Exercise requirements — Nothing but the listing below, retyped exactly, should appear in the answer.

BEGIN

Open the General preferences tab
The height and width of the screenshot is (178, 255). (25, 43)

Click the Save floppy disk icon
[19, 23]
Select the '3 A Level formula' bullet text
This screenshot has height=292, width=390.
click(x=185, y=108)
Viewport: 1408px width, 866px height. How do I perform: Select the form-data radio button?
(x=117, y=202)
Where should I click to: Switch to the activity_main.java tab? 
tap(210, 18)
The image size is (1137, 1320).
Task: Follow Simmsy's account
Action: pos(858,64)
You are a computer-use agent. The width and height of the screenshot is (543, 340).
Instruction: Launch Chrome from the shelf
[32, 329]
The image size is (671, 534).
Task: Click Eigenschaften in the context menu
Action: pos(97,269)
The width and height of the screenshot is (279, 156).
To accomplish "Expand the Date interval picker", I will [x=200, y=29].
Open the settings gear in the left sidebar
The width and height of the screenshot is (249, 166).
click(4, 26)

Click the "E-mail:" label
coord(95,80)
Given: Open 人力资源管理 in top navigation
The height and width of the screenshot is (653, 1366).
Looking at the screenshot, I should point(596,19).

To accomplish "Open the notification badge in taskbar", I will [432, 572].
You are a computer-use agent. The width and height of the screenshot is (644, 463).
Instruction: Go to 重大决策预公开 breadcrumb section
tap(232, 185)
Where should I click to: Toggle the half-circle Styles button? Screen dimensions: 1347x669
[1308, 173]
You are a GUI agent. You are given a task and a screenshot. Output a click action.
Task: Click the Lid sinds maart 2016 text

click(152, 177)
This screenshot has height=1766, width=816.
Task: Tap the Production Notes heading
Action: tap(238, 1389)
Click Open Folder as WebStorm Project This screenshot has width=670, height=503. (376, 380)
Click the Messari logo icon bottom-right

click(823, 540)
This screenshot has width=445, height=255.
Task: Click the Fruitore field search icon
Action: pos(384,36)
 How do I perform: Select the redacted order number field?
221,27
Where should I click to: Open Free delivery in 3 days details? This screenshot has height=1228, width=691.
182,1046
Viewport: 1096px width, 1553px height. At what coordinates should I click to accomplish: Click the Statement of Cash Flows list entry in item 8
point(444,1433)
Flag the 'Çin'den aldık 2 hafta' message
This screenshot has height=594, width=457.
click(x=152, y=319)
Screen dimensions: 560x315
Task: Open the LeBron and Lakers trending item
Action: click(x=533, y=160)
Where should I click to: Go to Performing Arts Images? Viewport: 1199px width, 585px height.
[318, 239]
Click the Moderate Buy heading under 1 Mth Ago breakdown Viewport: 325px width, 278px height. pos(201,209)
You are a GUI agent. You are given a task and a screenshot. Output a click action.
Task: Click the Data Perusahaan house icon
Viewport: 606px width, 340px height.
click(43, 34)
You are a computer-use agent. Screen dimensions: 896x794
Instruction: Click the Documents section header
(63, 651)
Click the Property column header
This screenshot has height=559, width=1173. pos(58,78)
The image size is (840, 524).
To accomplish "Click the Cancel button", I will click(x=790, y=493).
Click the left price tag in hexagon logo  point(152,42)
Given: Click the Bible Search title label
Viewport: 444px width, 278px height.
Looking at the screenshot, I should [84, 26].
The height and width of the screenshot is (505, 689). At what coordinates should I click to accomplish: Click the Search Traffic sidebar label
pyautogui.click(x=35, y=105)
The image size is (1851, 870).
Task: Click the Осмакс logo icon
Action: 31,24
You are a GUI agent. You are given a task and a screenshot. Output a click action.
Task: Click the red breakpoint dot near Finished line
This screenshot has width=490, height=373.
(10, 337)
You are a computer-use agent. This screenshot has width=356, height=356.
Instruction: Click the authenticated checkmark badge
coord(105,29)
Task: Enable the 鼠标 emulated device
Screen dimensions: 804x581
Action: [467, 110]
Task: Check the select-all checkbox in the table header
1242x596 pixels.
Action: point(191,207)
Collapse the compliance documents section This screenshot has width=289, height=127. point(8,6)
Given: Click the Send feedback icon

END

Solution to the problem —
Open the General preferences tab
The height and width of the screenshot is (178, 255). (25, 43)

Click the Save floppy disk icon
[19, 23]
Select the '3 A Level formula' bullet text
This screenshot has height=292, width=390.
click(x=185, y=108)
Viewport: 1408px width, 866px height. How do I perform: Select the form-data radio button?
(x=117, y=202)
Where should I click to: Switch to the activity_main.java tab? 
tap(210, 18)
The image size is (1137, 1320).
Task: Follow Simmsy's account
Action: pos(858,64)
You are a computer-use agent. The width and height of the screenshot is (543, 340).
Instruction: Launch Chrome from the shelf
[32, 329]
The image size is (671, 534).
Task: Click Eigenschaften in the context menu
Action: pos(97,269)
The width and height of the screenshot is (279, 156).
To accomplish "Expand the Date interval picker", I will [x=200, y=29].
Open the settings gear in the left sidebar
The width and height of the screenshot is (249, 166).
click(4, 26)

Click the "E-mail:" label
coord(95,80)
Given: Open 人力资源管理 in top navigation
The height and width of the screenshot is (653, 1366).
Looking at the screenshot, I should point(596,19).

To accomplish "Open the notification badge in taskbar", I will [432, 572].
You are a computer-use agent. The width and height of the screenshot is (644, 463).
Instruction: Go to 重大决策预公开 breadcrumb section
tap(232, 185)
Where should I click to: Toggle the half-circle Styles button? Screen dimensions: 1347x669
[1308, 173]
You are a GUI agent. You are given a task and a screenshot. Output a click action.
Task: Click the Lid sinds maart 2016 text

click(152, 177)
This screenshot has height=1766, width=816.
Task: Tap the Production Notes heading
Action: tap(238, 1389)
Click Open Folder as WebStorm Project This screenshot has width=670, height=503. (376, 380)
Click the Messari logo icon bottom-right

click(823, 540)
This screenshot has width=445, height=255.
Task: Click the Fruitore field search icon
Action: pos(384,36)
 How do I perform: Select the redacted order number field?
221,27
Where should I click to: Open Free delivery in 3 days details? This screenshot has height=1228, width=691.
182,1046
Viewport: 1096px width, 1553px height. At what coordinates should I click to accomplish: Click the Statement of Cash Flows list entry in item 8
point(444,1433)
Flag the 'Çin'den aldık 2 hafta' message
This screenshot has height=594, width=457.
click(x=152, y=319)
Screen dimensions: 560x315
Task: Open the LeBron and Lakers trending item
Action: click(x=533, y=160)
Where should I click to: Go to Performing Arts Images? Viewport: 1199px width, 585px height.
[318, 239]
Click the Moderate Buy heading under 1 Mth Ago breakdown Viewport: 325px width, 278px height. pos(201,209)
You are a GUI agent. You are given a task and a screenshot. Output a click action.
Task: Click the Data Perusahaan house icon
Viewport: 606px width, 340px height.
click(43, 34)
You are a computer-use agent. Screen dimensions: 896x794
Instruction: Click the Documents section header
(63, 651)
Click the Property column header
This screenshot has height=559, width=1173. pos(58,78)
The image size is (840, 524).
To accomplish "Click the Cancel button", I will click(x=790, y=493).
Click the left price tag in hexagon logo  point(152,42)
Given: Click the Bible Search title label
Viewport: 444px width, 278px height.
Looking at the screenshot, I should [84, 26].
The height and width of the screenshot is (505, 689). At what coordinates should I click to accomplish: Click the Search Traffic sidebar label
pyautogui.click(x=35, y=105)
The image size is (1851, 870).
Task: Click the Осмакс logo icon
Action: 31,24
You are a GUI agent. You are given a task and a screenshot. Output a click action.
Task: Click the red breakpoint dot near Finished line
This screenshot has width=490, height=373.
(10, 337)
You are a computer-use agent. This screenshot has width=356, height=356.
Instruction: Click the authenticated checkmark badge
coord(105,29)
Task: Enable the 鼠标 emulated device
Screen dimensions: 804x581
Action: [467, 110]
Task: Check the select-all checkbox in the table header
1242x596 pixels.
Action: point(191,207)
Collapse the compliance documents section This screenshot has width=289, height=127. point(8,6)
Given: Click the Send feedback icon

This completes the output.